I want your help. I am in great trouble,
and there is no one I can turn to but you.
And not till after the letter was in the post did she remember that she had signed it with her Christian name only.
“My dear Connie!” Helen Everard was amazed. “My dear Connie, why talk such nonsense? This marriage between Joan and Johnny is the best, the very best possible thing in the world for him. Joan is—”
“I know all she is, Helen,” said Connie; “no one knows better than I do. I know she is lovely; she is good, she is rich, and she is cold—cold to Johnny. She doesn’t love him; and I love him, Helen, and I hate to think that Johnny should give his life to a woman who does not care for him!”
Helen shrugged her shoulders. “Sometimes, Connie with her queer unworldly notions annoys me,” she thought.
“At any rate, dear child, it is all arranged, and whatever you and I say will not matter in the least. But, all the same, I am sorry you are opposed to the marriage.”
“I am!” said Connie briefly.
She had declared herself, as she had known sooner or later she must, and she had declared on the side of the girl who loved Johnny Everard better than her life.
At home Johnny wondered at the change that had come to the two women whom he loved and believed in. It seemed to him that somehow they were antagonistic to him, they seemed to cling together.
Ellice deliberately avoided him. When he asked her to go out, as in the old days, she refused, and when he felt hurt Connie sided with her.
“Con, what does it mean?” he cried in perplexity.
“Nothing.
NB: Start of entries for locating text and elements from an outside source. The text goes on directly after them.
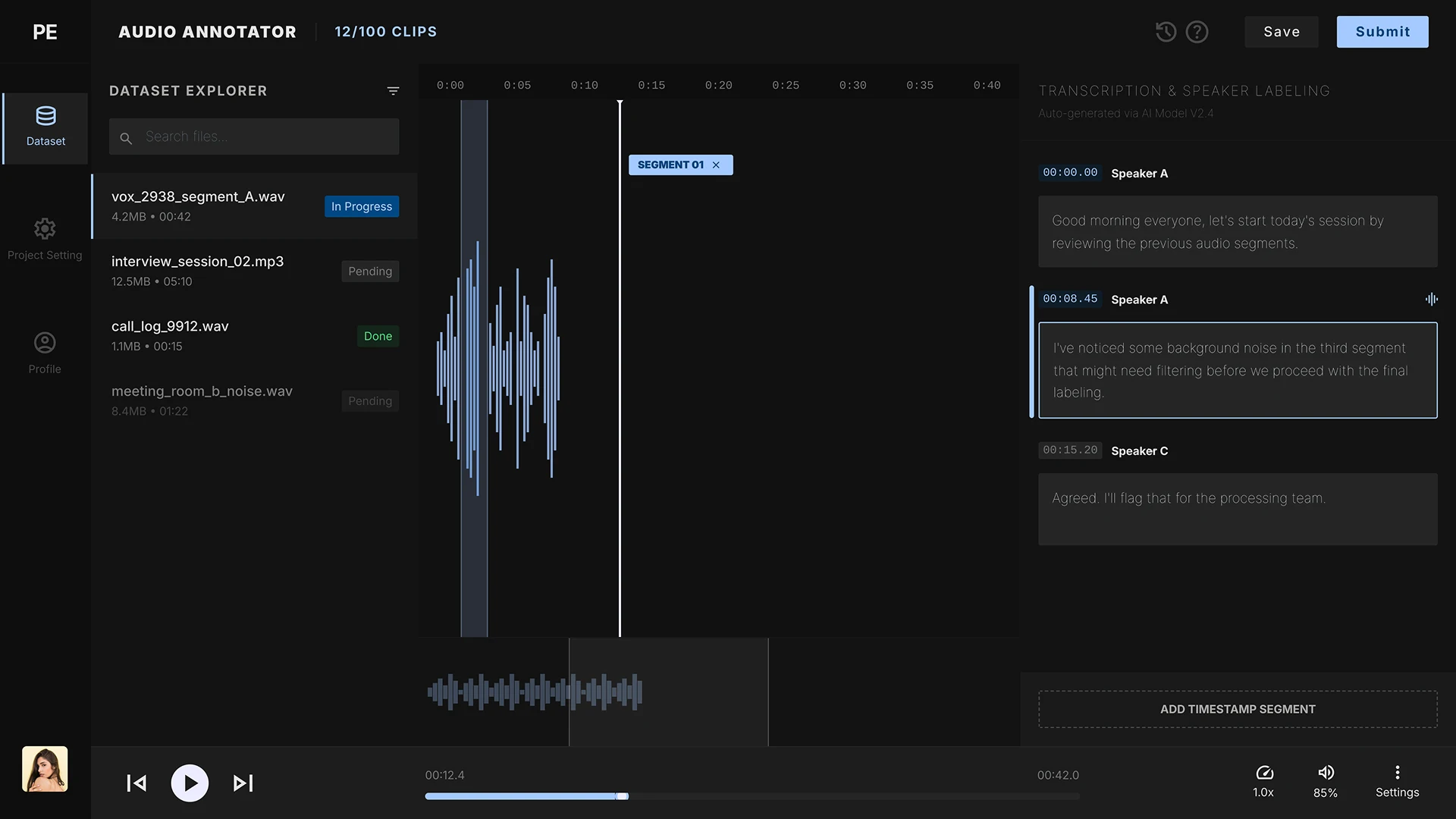
Task: Click ADD TIMESTAMP SEGMENT button
Action: 1237,709
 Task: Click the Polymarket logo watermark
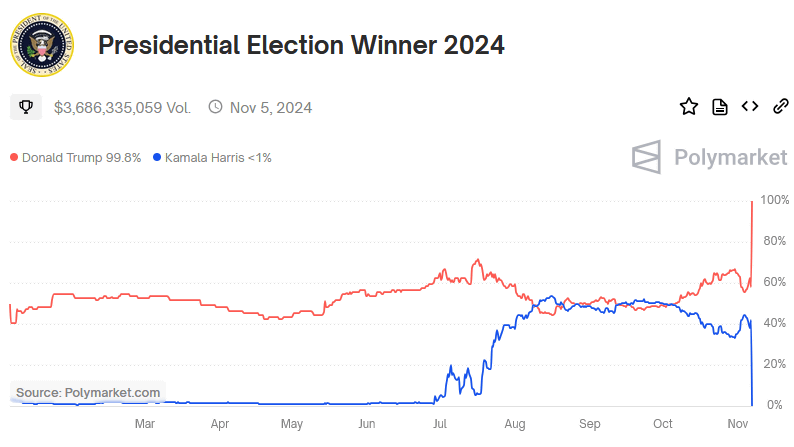(x=709, y=157)
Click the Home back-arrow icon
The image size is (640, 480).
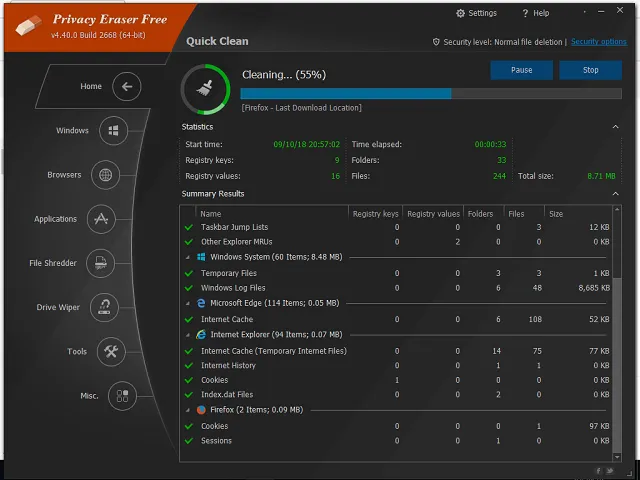coord(127,87)
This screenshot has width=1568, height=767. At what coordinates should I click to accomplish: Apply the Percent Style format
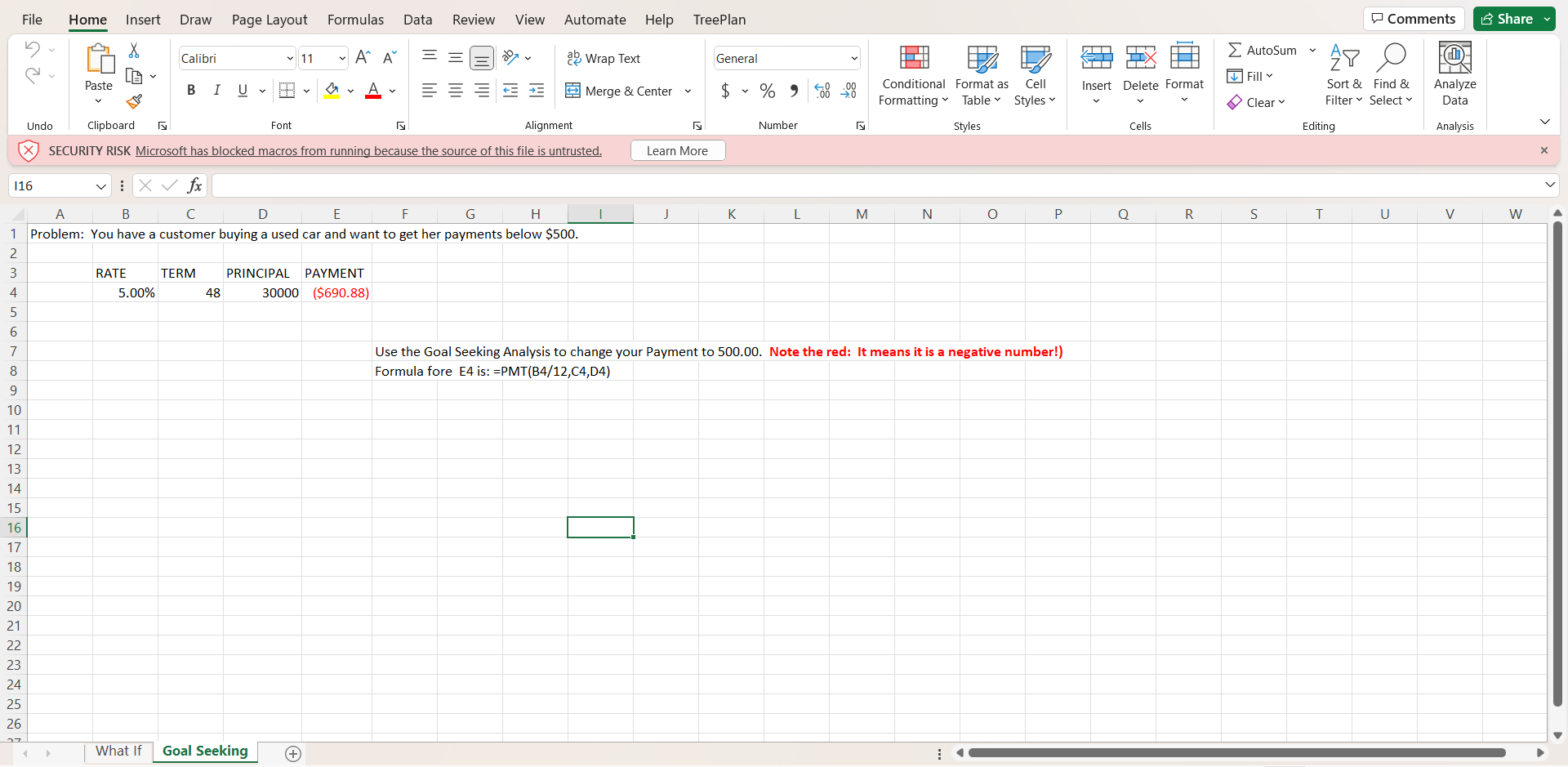point(767,91)

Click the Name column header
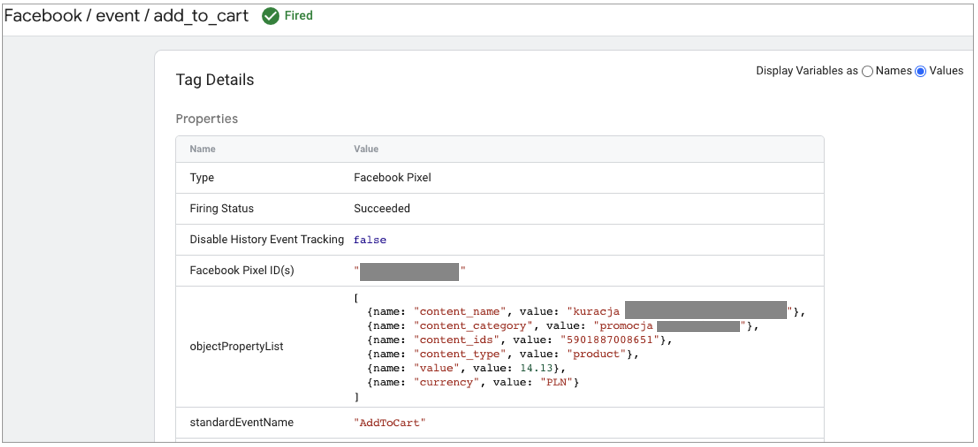point(203,149)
What should it mean?”
“But it does. Ellice hardly speaks to me. When I speak to her she just answers. You—you”—he paused—“and you are different even. What have I done?”
“You have done nothing—yet, Johnny. It is what you are going to do—that troubles me and makes me anxious.”
He stared, open-eyed.
“With Joan. You mean that you are against her?”
“I am against any woman who would have you for a husband and give you none of her heart,” cried Connie.
“Why—why?” he stammered. “Con, you couldn’t expect that Joan would fall in love with a chap like me?”